What you will do
Echo everything below, from the line containing "Task: Click the Next button" down to the line containing "Action: 460,434", with both of those lines included.

Source material

--

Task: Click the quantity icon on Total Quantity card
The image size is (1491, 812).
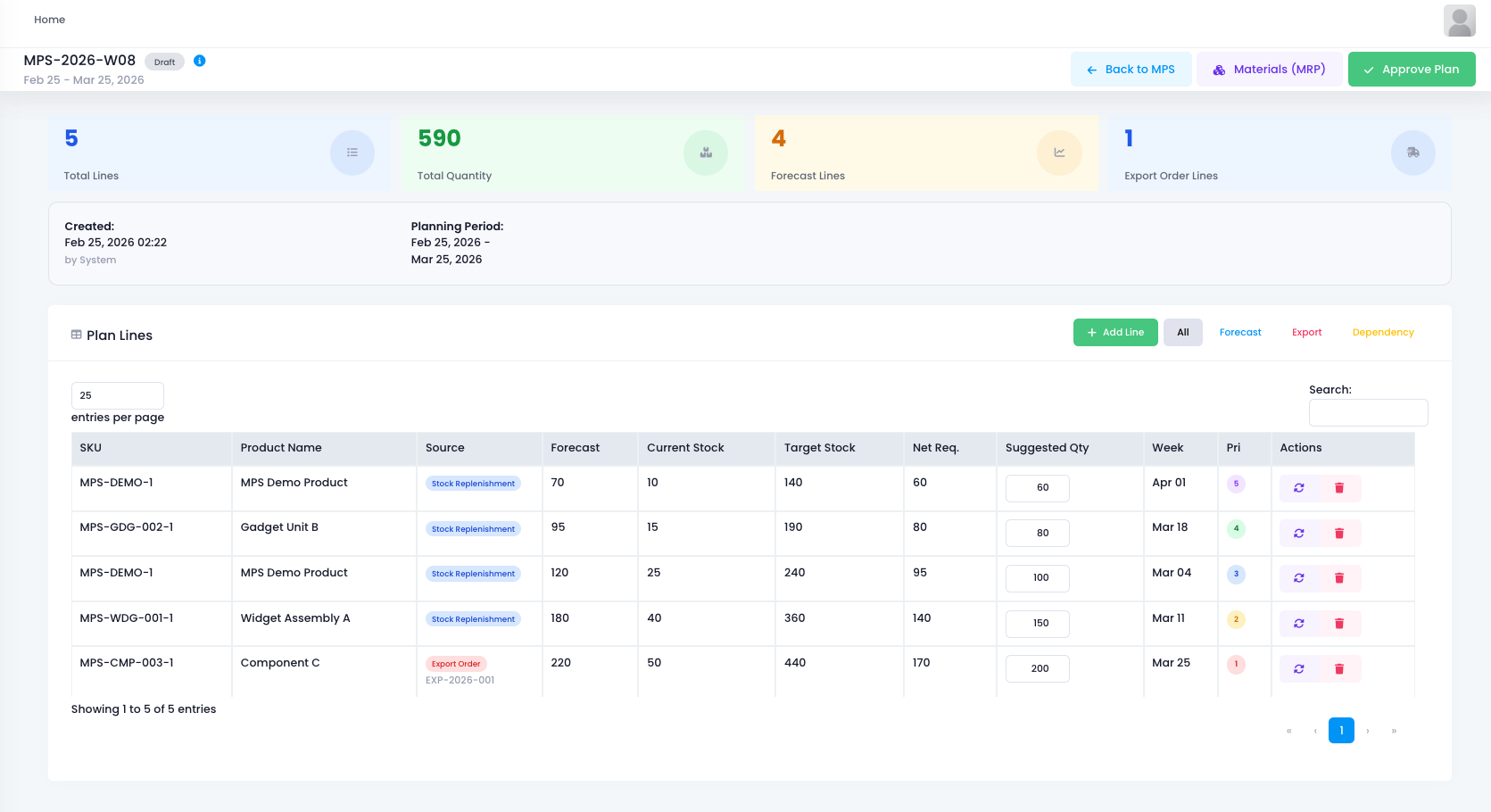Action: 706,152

--

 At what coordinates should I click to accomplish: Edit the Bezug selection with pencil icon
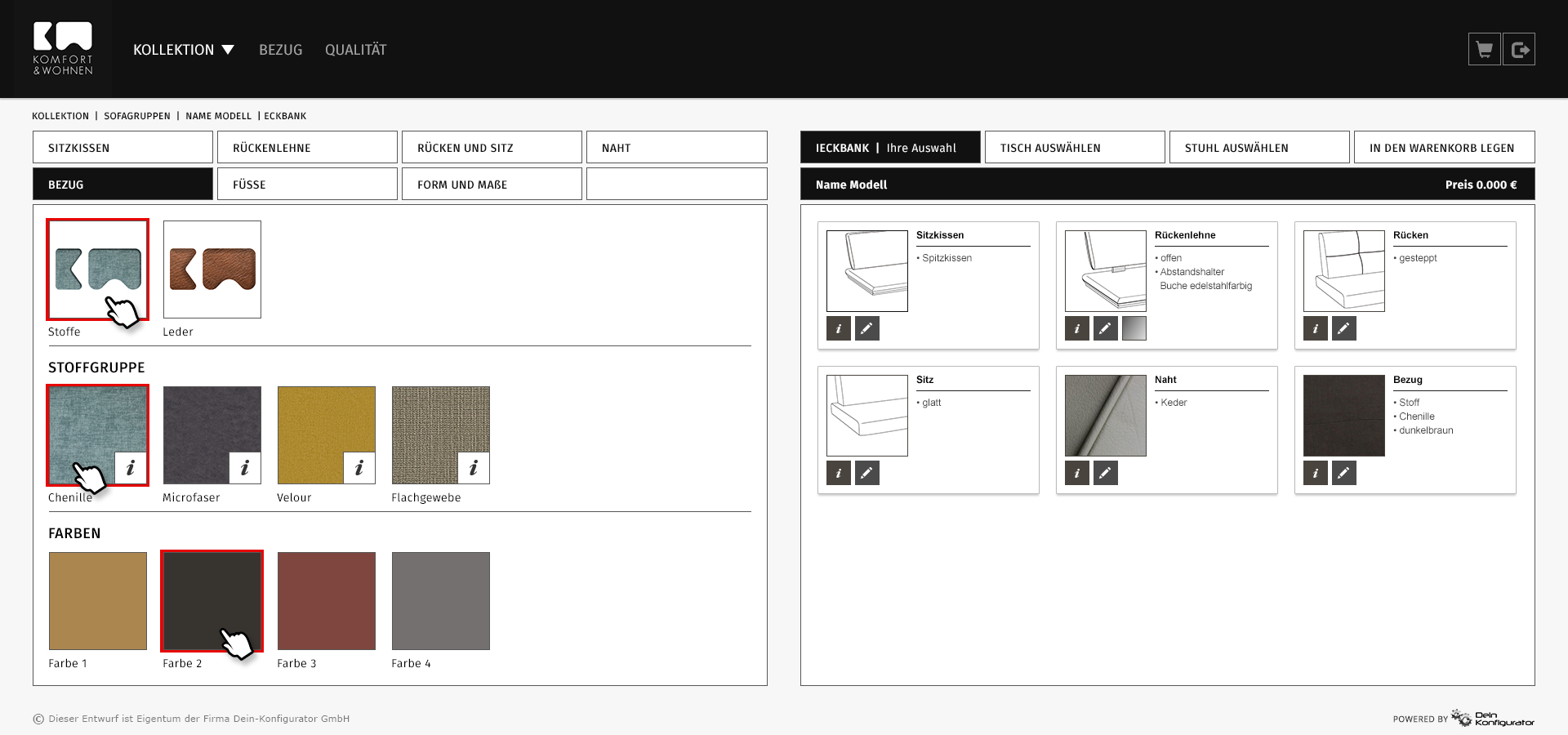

--

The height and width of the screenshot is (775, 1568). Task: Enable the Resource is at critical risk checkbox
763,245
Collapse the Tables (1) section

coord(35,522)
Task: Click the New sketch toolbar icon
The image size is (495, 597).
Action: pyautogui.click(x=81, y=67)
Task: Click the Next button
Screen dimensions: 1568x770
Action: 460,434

--

Problem solution
Task: Click the Next button
Screen dimensions: 1568x770
Action: 460,434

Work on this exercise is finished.